**Stated task**.
Copy the lines of the listing below word for word, starting at the line that contains "has width=500, height=461." and ending at the line that contains "Action: 978,847", with both of those lines included.

**Working data**.
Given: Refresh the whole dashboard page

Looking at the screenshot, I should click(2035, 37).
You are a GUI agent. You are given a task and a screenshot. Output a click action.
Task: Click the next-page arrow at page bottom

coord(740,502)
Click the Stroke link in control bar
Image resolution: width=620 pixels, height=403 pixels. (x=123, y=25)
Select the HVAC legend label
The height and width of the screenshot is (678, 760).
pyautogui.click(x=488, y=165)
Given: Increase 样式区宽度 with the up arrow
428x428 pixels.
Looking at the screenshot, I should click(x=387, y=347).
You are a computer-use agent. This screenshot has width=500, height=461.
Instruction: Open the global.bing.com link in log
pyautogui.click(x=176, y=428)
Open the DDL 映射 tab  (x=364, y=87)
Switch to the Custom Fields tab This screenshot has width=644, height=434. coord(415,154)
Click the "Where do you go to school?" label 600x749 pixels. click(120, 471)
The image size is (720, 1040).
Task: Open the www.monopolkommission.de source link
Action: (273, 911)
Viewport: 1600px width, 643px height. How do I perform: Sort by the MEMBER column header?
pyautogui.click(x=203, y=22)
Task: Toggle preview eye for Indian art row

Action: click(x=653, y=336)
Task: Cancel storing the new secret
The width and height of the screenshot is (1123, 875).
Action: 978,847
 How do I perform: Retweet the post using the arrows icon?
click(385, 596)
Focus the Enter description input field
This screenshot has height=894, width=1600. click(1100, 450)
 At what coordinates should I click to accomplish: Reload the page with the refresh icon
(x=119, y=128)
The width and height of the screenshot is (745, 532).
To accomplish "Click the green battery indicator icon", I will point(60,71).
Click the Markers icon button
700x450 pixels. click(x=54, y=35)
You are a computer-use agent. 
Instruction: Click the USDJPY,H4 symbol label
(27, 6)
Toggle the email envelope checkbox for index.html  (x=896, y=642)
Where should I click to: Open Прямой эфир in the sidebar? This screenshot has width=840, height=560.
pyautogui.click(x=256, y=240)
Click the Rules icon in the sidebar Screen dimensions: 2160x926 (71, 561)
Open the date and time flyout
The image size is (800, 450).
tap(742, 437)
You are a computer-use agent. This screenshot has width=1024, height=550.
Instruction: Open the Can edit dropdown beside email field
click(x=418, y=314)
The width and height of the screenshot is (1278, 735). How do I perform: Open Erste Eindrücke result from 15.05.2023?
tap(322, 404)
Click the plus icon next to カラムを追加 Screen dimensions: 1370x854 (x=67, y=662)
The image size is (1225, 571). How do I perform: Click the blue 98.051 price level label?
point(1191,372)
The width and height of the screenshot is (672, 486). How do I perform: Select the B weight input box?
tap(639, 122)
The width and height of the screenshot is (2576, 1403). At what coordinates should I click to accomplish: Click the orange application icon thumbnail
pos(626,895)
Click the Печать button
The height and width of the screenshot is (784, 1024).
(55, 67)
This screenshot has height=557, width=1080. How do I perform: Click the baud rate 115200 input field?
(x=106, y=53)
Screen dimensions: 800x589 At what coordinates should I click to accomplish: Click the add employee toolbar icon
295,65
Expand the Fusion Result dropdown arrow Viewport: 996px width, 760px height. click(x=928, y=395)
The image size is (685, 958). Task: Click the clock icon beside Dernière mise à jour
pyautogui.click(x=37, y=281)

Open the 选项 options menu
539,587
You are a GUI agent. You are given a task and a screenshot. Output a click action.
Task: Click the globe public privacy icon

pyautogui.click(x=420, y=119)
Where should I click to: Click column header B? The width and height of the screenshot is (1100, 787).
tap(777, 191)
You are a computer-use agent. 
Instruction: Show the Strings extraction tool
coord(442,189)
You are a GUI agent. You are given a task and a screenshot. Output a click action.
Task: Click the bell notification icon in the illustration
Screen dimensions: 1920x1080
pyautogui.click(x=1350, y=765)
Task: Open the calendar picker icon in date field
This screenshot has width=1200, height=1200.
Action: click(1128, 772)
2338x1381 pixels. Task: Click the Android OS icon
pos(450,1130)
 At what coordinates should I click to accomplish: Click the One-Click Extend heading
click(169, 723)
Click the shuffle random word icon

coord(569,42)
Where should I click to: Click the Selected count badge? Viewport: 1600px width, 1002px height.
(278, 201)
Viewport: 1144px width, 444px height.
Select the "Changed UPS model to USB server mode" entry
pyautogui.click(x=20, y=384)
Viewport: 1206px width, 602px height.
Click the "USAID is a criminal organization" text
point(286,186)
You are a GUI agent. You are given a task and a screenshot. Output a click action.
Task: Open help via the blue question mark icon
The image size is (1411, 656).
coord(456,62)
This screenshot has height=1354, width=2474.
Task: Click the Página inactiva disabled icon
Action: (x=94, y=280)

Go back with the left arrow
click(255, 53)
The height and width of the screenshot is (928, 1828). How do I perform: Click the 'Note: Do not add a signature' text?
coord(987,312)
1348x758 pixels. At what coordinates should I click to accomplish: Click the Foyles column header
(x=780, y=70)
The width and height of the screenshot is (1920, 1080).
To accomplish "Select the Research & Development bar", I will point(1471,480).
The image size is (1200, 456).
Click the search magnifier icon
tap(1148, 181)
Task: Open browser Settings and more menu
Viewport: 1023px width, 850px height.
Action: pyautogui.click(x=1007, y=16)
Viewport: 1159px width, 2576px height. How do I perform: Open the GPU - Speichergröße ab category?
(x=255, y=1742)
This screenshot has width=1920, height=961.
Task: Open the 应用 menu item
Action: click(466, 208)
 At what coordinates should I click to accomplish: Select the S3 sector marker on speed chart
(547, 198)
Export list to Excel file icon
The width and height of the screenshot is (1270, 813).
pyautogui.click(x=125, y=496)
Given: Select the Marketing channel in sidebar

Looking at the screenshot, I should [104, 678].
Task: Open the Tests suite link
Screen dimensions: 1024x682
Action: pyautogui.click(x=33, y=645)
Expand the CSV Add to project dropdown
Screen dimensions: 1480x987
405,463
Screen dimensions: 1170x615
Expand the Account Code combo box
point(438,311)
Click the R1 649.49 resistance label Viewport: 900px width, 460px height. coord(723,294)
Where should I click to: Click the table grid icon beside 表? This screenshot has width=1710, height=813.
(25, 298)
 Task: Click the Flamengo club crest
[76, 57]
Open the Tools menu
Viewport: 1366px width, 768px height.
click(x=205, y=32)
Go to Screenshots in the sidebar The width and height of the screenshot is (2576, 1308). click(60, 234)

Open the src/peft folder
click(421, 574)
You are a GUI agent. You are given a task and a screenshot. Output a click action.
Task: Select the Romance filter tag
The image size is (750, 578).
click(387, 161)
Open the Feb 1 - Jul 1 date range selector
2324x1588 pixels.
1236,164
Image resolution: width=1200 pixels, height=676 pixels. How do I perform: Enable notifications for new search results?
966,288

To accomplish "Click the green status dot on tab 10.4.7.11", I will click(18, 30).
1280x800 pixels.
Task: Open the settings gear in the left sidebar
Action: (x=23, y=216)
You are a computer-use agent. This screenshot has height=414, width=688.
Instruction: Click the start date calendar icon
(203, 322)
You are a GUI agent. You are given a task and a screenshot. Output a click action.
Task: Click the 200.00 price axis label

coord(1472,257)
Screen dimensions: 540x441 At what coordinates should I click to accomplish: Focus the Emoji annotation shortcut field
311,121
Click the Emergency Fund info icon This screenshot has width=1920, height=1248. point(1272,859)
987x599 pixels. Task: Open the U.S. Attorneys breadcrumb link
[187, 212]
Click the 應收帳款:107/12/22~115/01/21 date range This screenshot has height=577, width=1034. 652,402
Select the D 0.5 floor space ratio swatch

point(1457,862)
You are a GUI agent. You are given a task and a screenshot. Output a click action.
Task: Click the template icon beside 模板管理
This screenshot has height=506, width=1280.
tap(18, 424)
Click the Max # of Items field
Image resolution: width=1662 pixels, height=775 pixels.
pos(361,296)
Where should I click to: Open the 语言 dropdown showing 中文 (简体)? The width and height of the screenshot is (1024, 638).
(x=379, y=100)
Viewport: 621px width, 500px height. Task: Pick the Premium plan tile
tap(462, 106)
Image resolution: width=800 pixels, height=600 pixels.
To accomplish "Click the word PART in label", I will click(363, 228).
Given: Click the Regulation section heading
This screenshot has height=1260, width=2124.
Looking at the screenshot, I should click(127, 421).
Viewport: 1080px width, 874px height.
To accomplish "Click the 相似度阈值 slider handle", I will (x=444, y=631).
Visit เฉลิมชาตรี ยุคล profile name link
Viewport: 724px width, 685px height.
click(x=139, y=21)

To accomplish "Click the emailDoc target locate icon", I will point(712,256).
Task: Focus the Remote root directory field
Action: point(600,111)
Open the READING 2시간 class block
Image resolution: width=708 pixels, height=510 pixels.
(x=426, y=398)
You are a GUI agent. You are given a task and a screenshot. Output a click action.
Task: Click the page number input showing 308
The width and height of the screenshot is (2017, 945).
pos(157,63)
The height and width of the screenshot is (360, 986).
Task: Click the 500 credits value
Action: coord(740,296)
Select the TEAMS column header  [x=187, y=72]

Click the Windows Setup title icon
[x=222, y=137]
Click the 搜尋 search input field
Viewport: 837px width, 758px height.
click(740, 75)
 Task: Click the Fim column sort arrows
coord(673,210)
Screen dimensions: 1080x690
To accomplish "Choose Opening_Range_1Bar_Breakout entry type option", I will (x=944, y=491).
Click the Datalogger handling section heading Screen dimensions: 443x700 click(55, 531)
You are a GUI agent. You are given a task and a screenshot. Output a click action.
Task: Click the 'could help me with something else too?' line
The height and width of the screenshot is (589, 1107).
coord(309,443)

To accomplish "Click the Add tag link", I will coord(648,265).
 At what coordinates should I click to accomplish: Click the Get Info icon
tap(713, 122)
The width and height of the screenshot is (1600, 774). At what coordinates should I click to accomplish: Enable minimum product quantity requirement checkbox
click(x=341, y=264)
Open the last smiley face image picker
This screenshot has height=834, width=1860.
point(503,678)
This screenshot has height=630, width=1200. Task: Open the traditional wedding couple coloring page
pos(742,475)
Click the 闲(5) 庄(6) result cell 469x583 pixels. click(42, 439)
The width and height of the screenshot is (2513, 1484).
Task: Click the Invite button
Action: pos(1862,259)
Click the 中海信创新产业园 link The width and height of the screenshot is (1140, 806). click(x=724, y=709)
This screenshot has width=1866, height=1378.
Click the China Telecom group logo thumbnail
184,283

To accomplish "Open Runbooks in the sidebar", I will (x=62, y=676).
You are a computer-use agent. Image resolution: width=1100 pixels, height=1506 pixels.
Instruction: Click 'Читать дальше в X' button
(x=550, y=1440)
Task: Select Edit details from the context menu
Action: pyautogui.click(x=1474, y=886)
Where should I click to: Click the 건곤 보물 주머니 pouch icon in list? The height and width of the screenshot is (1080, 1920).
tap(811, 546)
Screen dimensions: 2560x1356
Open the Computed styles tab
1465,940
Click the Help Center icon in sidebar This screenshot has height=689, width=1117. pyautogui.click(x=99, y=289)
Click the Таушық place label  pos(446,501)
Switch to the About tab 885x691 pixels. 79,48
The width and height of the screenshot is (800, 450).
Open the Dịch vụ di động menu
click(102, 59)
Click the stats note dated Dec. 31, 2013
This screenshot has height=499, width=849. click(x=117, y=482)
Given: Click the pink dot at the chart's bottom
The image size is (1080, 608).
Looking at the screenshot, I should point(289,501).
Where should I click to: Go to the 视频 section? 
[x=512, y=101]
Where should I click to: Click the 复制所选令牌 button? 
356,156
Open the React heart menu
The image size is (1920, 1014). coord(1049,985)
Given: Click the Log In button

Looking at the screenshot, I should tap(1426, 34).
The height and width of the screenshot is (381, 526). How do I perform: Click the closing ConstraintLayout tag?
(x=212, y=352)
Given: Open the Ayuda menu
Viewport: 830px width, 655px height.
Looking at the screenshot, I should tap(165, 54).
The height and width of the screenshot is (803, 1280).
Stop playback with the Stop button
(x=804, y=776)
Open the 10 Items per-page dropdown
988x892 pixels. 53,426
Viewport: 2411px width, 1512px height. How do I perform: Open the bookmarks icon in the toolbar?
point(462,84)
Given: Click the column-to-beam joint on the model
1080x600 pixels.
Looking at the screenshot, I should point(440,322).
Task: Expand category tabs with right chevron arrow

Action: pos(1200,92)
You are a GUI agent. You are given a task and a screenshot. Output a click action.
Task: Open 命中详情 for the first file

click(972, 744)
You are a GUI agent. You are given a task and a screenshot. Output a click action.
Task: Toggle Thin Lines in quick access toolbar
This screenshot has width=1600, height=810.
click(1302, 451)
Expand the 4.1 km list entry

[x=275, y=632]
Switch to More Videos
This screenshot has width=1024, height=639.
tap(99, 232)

**Output of the task**.
You are a computer-use agent. This screenshot has width=500, height=461.
Instruction: Open the global.bing.com link in log
pyautogui.click(x=176, y=428)
Open the DDL 映射 tab  (x=364, y=87)
Switch to the Custom Fields tab This screenshot has width=644, height=434. coord(415,154)
Click the "Where do you go to school?" label 600x749 pixels. click(120, 471)
The image size is (720, 1040).
Task: Open the www.monopolkommission.de source link
Action: (273, 911)
Viewport: 1600px width, 643px height. How do I perform: Sort by the MEMBER column header?
pyautogui.click(x=203, y=22)
Task: Toggle preview eye for Indian art row

Action: click(x=653, y=336)
Task: Cancel storing the new secret
The width and height of the screenshot is (1123, 875).
Action: 978,847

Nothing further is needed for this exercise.